COLUMBUS, Ohio (WCMH) — Less than two weeks after Secretary of State Frank LaRose announced that an adult-use marijuana initiated statute would appear Ohio ballots this November, coalitions on both sides of the issue have begun campaigning. 

When asked last week about the proposal, Gov. Mike DeWine said it would be a mistake, in part citing the steadily increasing potency of the plant. 

“We’re dealing with a different marijuana. It’s not your grandfather’s marijuana,” DeWine said. 

But Tom Haren — spokesperson for the Coalition to Regulate Marijuana, the coalition that got Issue 2 on the ballot — said that is something DeWine and he see eye-to-eye on. 

“I actually agree it’s not our grandfather’s marijuana. Our grandfather’s marijuana wasn’t tested in pharmaceutical-grade testing labs,” Haren said. “It wasn’t produced in GMP-quality facilities. It wasn’t subject to rigorous statewide regulations.”

Anti-Issue 2 coalition forming ahead of election

Aside from DeWine and a cohort of GOP state lawmakers, several other organizations have announced their opposition. They largely include law enforcement associations, such as the Ohio Fraternal Order of Police and Sheriffs Association, and medical ones, such as the Ohio Children’s Hospital Association.

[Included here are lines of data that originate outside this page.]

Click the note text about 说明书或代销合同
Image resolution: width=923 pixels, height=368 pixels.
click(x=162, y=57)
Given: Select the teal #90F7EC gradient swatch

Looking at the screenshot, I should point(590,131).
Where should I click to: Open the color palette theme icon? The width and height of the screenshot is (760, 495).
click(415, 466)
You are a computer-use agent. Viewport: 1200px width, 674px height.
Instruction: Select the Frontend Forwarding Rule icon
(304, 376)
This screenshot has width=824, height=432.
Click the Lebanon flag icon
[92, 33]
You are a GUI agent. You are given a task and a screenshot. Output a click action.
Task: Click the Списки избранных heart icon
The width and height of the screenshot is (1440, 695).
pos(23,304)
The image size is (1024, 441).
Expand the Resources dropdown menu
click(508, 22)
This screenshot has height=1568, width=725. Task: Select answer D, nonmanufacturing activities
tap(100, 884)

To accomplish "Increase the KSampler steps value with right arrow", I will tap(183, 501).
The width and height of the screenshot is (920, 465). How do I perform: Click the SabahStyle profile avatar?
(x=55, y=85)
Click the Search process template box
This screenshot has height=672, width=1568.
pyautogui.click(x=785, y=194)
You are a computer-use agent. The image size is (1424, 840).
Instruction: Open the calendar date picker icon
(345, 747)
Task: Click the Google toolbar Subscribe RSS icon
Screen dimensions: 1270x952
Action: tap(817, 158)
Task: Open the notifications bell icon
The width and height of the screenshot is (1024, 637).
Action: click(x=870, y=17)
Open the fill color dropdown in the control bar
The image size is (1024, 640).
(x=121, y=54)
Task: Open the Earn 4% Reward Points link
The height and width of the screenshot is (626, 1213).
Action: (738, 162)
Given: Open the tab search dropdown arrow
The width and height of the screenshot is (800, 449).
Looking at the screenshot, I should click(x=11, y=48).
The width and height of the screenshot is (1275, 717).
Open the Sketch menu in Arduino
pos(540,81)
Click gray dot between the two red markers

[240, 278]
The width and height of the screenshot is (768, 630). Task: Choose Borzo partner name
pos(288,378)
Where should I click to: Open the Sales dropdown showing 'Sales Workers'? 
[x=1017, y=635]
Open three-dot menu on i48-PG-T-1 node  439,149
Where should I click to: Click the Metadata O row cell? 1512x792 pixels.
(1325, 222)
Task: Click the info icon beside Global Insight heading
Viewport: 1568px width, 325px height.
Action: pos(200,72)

The official anti-Issue 2 coalition was dubbed Protect Ohio Workers and Families. 

Jason Pappas, vice president of the state FOP, said he worries about seeing a higher number of impaired drivers. That will take time away from officers, he said, when they are dealing with impaired drivers and simultaneously unable to respond to other “critical, lifesaving 911 calls.” 

“There’s still a whole host of issues that law enforcement has to address, even with legalization. It just kind of muddies the water, if you will, about what our responsibilities might end up being,” he said. 

No equivalent for alcohol breathalyzer tests exist for marijuana, but field sobriety tests can determine impairment by any sort of substance, he said. Both he and Haren said officers would be able to take on the task if the proposal passes in the fall. 

“They’re doing it right now, here in Ohio,” Haren said. “We want to regulate marijuana the same way that we regulate alcohol. If somebody is pulled over, and they’re impaired by alcohol, the officers are trained to recognize that impairment. And there is training available to also recognize if the driver is impaired by any other substance.”

Some data shows that injury and fatal crashes did rise in states shortly after recreational marijuana was legalized, according to the National Institute of Health, at about 5.8% and 4.1% respectively.

DeWine and others opposing Issue 2 also cited negative effects on minors in the state — including an increase in accidental ingestions. Legalizing recreational marijuana for adult use normalizes it for children, he argued. “You totally change the culture,” he said. 

Haren disagreed, saying a black market already exists.

“We know that regulation presents the best opportunity to keep marijuana out of the hands of minors,” he said. “If a regulated dispensary breaks that rule and sells to a minor, they lose their license and hundreds of thousands, if not millions, of dollars that they’ve invested in their business. Regulation will be a good thing for all of Ohio. It will generate additional tax revenue. It will make products safer.”